[PATCH v11 4/9] cpuset: Allow changes to cpus in a partition root

From: Waiman Long
Date: Sun Jun 24 2018 - 03:33:31 EST


The previous patch introduces a new partition flag, but won't allow
changes made to "cpuset.cpus" once the flag is on. That may be too
restrictive in some use cases. So this restiction is now relaxed to
allow changes made to the "cpuset.cpus" file with some constraints:

1) The new set of cpus must still be exclusive.
2) Newly added cpus must be a subset of the parent effective_cpus.
3) None of the deleted cpus can be one of those allocated to a child
partition roots, if present.

Signed-off-by: Waiman Long <longman@xxxxxxxxxx>
---
Documentation/admin-guide/cgroup-v2.rst | 9 ++++
kernel/cgroup/cpuset.c | 80 ++++++++++++++++++++++++++-------
2 files changed, 72 insertions(+), 17 deletions(-)

diff --git a/Documentation/admin-guide/cgroup-v2.rst b/Documentation/admin-guide/cgroup-v2.rst
index 24a7133..5f3170f 100644
--- a/Documentation/admin-guide/cgroup-v2.rst
+++ b/Documentation/admin-guide/cgroup-v2.rst
@@ -1617,6 +1617,15 @@ Cpuset Interface Files
its child partition root cgroups. There must be at least one cpu
left in the parent partition root cgroup.

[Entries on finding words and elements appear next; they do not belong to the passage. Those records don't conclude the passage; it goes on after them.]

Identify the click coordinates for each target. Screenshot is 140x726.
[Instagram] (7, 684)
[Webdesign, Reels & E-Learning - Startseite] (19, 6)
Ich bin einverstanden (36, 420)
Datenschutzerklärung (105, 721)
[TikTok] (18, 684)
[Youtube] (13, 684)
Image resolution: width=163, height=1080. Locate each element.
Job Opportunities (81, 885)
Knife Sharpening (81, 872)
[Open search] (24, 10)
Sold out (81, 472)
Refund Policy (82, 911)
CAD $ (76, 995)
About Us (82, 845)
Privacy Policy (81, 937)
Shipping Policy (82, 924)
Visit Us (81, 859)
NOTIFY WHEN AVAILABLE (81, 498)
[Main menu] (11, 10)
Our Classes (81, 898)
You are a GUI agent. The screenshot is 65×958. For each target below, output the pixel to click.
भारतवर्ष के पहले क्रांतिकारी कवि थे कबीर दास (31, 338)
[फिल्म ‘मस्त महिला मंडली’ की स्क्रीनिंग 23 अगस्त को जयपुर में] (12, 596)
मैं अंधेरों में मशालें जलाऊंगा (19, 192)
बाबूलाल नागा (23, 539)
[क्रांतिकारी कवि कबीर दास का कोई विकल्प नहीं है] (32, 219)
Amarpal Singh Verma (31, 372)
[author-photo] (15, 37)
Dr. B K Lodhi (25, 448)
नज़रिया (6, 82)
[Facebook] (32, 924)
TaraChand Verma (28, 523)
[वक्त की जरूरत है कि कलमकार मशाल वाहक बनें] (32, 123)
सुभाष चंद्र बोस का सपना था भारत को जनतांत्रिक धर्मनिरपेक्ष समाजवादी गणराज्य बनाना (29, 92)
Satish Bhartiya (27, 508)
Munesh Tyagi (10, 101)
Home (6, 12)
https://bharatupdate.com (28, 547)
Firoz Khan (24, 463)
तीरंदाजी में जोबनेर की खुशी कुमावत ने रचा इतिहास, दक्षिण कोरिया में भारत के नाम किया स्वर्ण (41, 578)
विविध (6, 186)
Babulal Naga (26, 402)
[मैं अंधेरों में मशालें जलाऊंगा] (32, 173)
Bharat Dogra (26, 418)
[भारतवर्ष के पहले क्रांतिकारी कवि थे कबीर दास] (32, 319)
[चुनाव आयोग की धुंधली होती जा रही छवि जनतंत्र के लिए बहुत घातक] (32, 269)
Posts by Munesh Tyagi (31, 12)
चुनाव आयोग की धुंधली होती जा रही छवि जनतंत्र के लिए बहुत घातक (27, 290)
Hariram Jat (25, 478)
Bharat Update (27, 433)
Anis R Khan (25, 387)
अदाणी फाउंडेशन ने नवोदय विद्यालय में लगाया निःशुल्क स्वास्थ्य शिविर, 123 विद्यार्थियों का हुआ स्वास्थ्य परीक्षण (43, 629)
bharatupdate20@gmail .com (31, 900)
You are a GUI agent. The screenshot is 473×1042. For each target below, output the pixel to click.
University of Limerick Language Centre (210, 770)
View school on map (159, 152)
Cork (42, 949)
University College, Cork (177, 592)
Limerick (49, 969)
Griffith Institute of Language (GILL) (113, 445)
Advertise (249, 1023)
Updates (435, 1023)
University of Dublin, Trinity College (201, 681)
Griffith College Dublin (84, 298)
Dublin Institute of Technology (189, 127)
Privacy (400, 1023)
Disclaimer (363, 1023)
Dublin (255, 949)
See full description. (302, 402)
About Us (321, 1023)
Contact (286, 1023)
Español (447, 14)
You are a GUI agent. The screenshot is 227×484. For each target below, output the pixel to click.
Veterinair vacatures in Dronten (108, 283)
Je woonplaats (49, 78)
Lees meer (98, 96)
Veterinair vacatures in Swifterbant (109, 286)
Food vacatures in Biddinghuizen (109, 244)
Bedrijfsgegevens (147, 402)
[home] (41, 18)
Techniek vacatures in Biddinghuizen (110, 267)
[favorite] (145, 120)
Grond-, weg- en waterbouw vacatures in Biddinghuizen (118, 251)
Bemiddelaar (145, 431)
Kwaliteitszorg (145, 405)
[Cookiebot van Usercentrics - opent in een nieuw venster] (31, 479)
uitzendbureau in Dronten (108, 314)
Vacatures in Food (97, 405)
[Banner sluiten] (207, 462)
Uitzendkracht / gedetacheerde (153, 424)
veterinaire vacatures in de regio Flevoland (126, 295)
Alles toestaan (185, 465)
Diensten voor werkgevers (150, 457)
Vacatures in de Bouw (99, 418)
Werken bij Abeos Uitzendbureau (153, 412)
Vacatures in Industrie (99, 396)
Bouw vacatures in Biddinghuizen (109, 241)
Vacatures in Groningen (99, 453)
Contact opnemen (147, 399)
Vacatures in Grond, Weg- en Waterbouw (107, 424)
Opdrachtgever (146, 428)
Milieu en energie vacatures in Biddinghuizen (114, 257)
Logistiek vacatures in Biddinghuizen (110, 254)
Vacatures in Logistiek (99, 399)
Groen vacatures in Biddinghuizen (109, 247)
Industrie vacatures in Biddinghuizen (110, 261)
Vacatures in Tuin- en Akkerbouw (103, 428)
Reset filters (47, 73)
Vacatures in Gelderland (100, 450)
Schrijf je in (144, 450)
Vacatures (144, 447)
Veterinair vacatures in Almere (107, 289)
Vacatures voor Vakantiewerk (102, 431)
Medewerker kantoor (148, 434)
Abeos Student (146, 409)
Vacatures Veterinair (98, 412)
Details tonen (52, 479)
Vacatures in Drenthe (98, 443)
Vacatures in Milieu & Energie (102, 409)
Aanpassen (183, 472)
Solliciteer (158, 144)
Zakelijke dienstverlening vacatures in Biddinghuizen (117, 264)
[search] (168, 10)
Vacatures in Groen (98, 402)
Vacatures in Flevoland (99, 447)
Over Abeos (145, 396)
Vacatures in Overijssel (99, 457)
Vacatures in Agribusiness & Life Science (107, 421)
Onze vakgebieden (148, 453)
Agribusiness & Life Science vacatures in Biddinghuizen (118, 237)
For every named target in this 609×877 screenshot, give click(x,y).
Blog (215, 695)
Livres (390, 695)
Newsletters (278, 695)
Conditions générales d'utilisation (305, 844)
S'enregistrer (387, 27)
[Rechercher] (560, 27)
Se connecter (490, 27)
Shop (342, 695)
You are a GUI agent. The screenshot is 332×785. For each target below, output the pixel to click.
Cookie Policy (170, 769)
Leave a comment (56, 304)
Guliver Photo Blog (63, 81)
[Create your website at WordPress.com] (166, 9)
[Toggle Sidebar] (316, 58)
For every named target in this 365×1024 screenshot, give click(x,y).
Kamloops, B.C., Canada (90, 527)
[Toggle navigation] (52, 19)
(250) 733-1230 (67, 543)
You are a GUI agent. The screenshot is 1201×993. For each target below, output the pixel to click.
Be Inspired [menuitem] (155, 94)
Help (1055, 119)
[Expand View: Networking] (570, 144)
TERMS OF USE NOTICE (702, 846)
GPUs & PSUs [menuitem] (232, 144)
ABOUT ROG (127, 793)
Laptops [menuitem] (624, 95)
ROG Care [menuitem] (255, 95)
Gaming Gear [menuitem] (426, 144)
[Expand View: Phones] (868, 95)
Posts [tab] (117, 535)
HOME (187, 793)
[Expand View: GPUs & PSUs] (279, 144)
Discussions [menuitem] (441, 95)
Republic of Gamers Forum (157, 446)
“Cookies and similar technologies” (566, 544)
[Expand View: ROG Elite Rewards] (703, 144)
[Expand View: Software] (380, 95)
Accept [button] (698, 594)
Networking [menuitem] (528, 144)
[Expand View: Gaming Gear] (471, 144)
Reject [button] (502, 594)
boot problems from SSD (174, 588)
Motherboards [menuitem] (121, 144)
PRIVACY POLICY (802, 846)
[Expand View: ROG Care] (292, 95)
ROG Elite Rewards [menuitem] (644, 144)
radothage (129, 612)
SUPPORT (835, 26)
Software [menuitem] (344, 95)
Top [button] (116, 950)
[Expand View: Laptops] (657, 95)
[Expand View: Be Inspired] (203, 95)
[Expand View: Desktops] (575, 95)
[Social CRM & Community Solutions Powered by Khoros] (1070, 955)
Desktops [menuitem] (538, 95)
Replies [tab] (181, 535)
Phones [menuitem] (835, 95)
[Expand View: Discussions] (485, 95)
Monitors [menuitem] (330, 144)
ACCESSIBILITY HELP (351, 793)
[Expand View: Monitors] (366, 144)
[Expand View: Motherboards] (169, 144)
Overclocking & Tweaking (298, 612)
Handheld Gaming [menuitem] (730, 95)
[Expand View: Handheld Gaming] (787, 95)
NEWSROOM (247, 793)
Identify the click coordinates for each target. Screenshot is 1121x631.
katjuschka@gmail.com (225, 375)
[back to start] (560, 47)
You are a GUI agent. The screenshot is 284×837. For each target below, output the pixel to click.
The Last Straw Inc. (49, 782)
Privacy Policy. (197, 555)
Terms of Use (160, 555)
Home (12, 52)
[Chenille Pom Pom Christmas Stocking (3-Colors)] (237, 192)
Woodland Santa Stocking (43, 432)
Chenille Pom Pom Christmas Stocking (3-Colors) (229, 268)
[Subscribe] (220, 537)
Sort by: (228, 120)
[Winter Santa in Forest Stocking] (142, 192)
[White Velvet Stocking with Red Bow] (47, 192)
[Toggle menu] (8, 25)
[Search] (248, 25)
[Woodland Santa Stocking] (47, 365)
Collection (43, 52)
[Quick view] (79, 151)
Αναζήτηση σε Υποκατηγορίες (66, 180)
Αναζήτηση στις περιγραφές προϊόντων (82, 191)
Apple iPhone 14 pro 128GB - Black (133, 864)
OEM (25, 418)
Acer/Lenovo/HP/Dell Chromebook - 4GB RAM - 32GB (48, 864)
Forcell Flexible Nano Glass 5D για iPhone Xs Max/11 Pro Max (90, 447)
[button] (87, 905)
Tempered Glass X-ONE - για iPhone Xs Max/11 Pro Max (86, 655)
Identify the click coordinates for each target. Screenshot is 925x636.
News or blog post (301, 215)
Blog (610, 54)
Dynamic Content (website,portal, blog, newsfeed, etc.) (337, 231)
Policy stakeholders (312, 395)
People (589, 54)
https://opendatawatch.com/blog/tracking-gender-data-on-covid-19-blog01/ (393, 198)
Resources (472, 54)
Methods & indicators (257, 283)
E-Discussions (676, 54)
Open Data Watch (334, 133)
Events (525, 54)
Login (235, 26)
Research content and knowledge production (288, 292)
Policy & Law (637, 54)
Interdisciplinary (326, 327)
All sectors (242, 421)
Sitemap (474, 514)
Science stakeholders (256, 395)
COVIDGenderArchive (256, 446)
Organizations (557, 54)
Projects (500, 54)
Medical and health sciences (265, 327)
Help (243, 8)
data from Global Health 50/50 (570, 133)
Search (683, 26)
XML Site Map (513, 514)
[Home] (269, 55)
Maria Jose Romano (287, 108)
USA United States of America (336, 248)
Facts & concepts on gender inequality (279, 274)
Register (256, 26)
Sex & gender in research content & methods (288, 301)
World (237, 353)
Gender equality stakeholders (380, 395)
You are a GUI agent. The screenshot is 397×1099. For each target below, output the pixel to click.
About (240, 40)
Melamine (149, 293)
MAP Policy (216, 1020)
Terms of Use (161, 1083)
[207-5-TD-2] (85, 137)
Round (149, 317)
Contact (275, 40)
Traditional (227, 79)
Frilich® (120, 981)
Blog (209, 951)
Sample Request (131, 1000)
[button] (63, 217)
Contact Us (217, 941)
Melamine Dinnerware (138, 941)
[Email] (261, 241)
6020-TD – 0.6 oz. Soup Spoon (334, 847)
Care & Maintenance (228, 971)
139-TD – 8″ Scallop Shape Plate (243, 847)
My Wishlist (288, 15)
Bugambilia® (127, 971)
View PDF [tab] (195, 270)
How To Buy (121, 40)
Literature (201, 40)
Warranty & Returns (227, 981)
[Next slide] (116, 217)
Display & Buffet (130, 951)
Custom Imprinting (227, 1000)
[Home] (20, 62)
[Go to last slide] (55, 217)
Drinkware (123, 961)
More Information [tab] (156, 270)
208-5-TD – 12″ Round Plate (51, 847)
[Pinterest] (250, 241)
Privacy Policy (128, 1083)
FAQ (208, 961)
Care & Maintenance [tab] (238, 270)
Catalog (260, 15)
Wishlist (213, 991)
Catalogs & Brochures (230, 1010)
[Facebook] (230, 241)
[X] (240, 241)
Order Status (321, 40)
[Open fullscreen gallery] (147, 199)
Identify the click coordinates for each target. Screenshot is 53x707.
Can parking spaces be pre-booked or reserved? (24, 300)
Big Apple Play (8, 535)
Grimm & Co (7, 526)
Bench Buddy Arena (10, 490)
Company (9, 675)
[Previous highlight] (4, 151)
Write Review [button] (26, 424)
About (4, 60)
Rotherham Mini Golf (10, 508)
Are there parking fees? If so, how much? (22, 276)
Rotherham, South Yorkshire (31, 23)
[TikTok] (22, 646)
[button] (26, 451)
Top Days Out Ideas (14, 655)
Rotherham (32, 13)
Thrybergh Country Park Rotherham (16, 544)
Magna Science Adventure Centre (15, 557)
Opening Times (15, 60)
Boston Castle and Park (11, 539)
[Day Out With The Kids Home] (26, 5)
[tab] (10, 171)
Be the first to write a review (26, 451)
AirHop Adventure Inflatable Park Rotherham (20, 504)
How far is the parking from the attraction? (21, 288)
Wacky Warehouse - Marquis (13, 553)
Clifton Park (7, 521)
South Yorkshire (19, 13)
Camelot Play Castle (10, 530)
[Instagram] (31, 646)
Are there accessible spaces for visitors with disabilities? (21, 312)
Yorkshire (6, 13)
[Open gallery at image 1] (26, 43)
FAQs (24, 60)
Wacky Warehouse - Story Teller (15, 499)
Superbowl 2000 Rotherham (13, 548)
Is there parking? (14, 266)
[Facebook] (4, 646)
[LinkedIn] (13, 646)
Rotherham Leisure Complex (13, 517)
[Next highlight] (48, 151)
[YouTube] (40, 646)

+ In a partition root, changes to "cpuset.cpus" is allowed as long
+ as the first condition above as well as the following two
+ additional conditions are true.
+
+ 1) Any added CPUs must be a proper subset of the parent's
+ "cpuset.cpus.effective".
+ 2) No CPU that has been distributed to child partition roots is
+ is deleted.
+

Device controller
-----------------
diff --git a/kernel/cgroup/cpuset.c b/kernel/cgroup/cpuset.c
index e902f54..3a646a9 100644
--- a/kernel/cgroup/cpuset.c
+++ b/kernel/cgroup/cpuset.c
@@ -957,6 +957,9 @@ static void update_cpumasks_hier(struct cpuset *cs, struct cpumask *new_cpus)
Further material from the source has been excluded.